▼▼▼
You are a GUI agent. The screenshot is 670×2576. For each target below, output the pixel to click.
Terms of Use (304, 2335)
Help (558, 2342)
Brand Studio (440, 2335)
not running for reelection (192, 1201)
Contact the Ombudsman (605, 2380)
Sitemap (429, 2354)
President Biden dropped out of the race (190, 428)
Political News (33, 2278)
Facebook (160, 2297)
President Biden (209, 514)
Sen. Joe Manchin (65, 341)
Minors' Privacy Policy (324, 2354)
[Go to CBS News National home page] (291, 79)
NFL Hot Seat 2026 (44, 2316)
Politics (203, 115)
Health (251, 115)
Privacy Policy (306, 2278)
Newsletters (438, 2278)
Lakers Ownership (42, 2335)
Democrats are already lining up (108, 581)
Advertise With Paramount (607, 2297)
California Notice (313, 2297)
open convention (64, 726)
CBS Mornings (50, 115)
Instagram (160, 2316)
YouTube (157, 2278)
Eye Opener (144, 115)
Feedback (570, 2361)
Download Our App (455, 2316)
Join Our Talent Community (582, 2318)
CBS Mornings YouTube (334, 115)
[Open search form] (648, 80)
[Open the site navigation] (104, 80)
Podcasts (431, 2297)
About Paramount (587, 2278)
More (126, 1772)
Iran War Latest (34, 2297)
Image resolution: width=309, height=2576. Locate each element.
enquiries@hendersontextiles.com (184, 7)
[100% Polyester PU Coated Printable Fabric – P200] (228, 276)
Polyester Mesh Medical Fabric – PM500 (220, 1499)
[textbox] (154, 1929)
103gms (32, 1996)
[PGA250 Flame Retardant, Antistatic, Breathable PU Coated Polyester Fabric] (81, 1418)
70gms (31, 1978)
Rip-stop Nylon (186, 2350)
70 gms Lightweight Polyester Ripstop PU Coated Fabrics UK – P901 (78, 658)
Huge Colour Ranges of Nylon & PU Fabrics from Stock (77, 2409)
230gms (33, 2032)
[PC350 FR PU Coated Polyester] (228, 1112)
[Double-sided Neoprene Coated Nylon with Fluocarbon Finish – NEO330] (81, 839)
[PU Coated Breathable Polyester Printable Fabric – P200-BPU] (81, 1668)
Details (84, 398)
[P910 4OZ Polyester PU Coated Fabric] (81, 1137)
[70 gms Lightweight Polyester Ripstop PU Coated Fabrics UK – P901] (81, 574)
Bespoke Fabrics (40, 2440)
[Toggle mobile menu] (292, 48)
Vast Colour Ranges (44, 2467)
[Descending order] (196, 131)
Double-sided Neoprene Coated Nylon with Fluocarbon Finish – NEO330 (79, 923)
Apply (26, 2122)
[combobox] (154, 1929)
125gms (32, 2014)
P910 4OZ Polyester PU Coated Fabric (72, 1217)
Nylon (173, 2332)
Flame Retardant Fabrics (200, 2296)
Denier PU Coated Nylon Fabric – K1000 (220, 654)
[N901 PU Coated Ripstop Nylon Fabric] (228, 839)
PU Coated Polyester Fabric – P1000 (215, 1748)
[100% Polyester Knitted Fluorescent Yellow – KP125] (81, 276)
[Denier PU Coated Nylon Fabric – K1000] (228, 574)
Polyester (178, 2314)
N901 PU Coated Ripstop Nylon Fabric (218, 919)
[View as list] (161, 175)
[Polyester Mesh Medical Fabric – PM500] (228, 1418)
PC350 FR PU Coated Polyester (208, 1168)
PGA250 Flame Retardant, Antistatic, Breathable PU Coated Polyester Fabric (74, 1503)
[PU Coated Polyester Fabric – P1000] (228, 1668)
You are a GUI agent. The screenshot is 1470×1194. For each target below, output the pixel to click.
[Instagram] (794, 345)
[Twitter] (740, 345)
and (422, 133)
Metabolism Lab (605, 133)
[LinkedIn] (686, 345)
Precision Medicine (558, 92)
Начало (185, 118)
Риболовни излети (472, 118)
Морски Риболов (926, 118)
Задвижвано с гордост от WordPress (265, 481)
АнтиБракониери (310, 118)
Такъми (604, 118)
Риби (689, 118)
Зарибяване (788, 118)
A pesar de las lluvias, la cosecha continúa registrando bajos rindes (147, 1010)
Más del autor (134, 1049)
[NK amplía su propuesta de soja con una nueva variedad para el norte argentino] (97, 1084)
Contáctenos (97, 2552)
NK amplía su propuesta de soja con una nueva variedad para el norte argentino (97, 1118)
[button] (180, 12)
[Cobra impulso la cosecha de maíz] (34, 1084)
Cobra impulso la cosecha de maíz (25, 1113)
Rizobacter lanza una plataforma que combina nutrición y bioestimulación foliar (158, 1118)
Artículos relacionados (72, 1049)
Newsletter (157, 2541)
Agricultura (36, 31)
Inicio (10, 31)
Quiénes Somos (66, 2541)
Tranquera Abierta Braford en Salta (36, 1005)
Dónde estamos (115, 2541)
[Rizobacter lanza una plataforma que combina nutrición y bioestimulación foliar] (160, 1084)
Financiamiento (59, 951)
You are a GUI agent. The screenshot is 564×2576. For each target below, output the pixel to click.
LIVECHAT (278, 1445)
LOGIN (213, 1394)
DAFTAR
▲▲▲
(Task prompt) An exact copy of the listing above is all the answer should hold.

(Exercise response)
You are a GUI agent. The screenshot is 670×2576. For each target below, output the pixel to click.
Terms of Use (304, 2335)
Help (558, 2342)
Brand Studio (440, 2335)
not running for reelection (192, 1201)
Contact the Ombudsman (605, 2380)
Sitemap (429, 2354)
President Biden dropped out of the race (190, 428)
Political News (33, 2278)
Facebook (160, 2297)
President Biden (209, 514)
Sen. Joe Manchin (65, 341)
Minors' Privacy Policy (324, 2354)
[Go to CBS News National home page] (291, 79)
NFL Hot Seat 2026 (44, 2316)
Politics (203, 115)
Health (251, 115)
Privacy Policy (306, 2278)
Newsletters (438, 2278)
Lakers Ownership (42, 2335)
Democrats are already lining up (108, 581)
Advertise With Paramount (607, 2297)
California Notice (313, 2297)
open convention (64, 726)
CBS Mornings (50, 115)
Instagram (160, 2316)
YouTube (157, 2278)
Eye Opener (144, 115)
Feedback (570, 2361)
Download Our App (455, 2316)
Join Our Talent Community (582, 2318)
CBS Mornings YouTube (334, 115)
[Open search form] (648, 80)
[Open the site navigation] (104, 80)
Podcasts (431, 2297)
About Paramount (587, 2278)
More (126, 1772)
Iran War Latest (34, 2297)
Image resolution: width=309, height=2576. Locate each element.
enquiries@hendersontextiles.com (184, 7)
[100% Polyester PU Coated Printable Fabric – P200] (228, 276)
Polyester Mesh Medical Fabric – PM500 (220, 1499)
[textbox] (154, 1929)
103gms (32, 1996)
[PGA250 Flame Retardant, Antistatic, Breathable PU Coated Polyester Fabric] (81, 1418)
70gms (31, 1978)
Rip-stop Nylon (186, 2350)
70 gms Lightweight Polyester Ripstop PU Coated Fabrics UK – P901 (78, 658)
Huge Colour Ranges of Nylon & PU Fabrics from Stock (77, 2409)
230gms (33, 2032)
[PC350 FR PU Coated Polyester] (228, 1112)
[Double-sided Neoprene Coated Nylon with Fluocarbon Finish – NEO330] (81, 839)
[PU Coated Breathable Polyester Printable Fabric – P200-BPU] (81, 1668)
Details (84, 398)
[P910 4OZ Polyester PU Coated Fabric] (81, 1137)
[70 gms Lightweight Polyester Ripstop PU Coated Fabrics UK – P901] (81, 574)
Bespoke Fabrics (40, 2440)
[Toggle mobile menu] (292, 48)
Vast Colour Ranges (44, 2467)
[Descending order] (196, 131)
Double-sided Neoprene Coated Nylon with Fluocarbon Finish – NEO330 (79, 923)
Apply (26, 2122)
[combobox] (154, 1929)
125gms (32, 2014)
P910 4OZ Polyester PU Coated Fabric (72, 1217)
Nylon (173, 2332)
Flame Retardant Fabrics (200, 2296)
Denier PU Coated Nylon Fabric – K1000 (220, 654)
[N901 PU Coated Ripstop Nylon Fabric] (228, 839)
PU Coated Polyester Fabric – P1000 (215, 1748)
[100% Polyester Knitted Fluorescent Yellow – KP125] (81, 276)
[Denier PU Coated Nylon Fabric – K1000] (228, 574)
Polyester (178, 2314)
N901 PU Coated Ripstop Nylon Fabric (218, 919)
[View as list] (161, 175)
[Polyester Mesh Medical Fabric – PM500] (228, 1418)
PC350 FR PU Coated Polyester (208, 1168)
PGA250 Flame Retardant, Antistatic, Breathable PU Coated Polyester Fabric (74, 1503)
[PU Coated Polyester Fabric – P1000] (228, 1668)
You are a GUI agent. The screenshot is 1470×1194. For each target below, output the pixel to click.
[Instagram] (794, 345)
[Twitter] (740, 345)
and (422, 133)
Metabolism Lab (605, 133)
[LinkedIn] (686, 345)
Precision Medicine (558, 92)
Начало (185, 118)
Риболовни излети (472, 118)
Морски Риболов (926, 118)
Задвижвано с гордост от WordPress (265, 481)
АнтиБракониери (310, 118)
Такъми (604, 118)
Риби (689, 118)
Зарибяване (788, 118)
A pesar de las lluvias, la cosecha continúa registrando bajos rindes (147, 1010)
Más del autor (134, 1049)
[NK amplía su propuesta de soja con una nueva variedad para el norte argentino] (97, 1084)
Contáctenos (97, 2552)
NK amplía su propuesta de soja con una nueva variedad para el norte argentino (97, 1118)
[button] (180, 12)
[Cobra impulso la cosecha de maíz] (34, 1084)
Cobra impulso la cosecha de maíz (25, 1113)
Rizobacter lanza una plataforma que combina nutrición y bioestimulación foliar (158, 1118)
Artículos relacionados (72, 1049)
Newsletter (157, 2541)
Agricultura (36, 31)
Inicio (10, 31)
Quiénes Somos (66, 2541)
Tranquera Abierta Braford en Salta (36, 1005)
Dónde estamos (115, 2541)
[Rizobacter lanza una plataforma que combina nutrición y bioestimulación foliar] (160, 1084)
Financiamiento (59, 951)
You are a GUI agent. The screenshot is 564×2576. For each target below, output the pixel to click.
LIVECHAT (278, 1445)
LOGIN (213, 1394)
DAFTAR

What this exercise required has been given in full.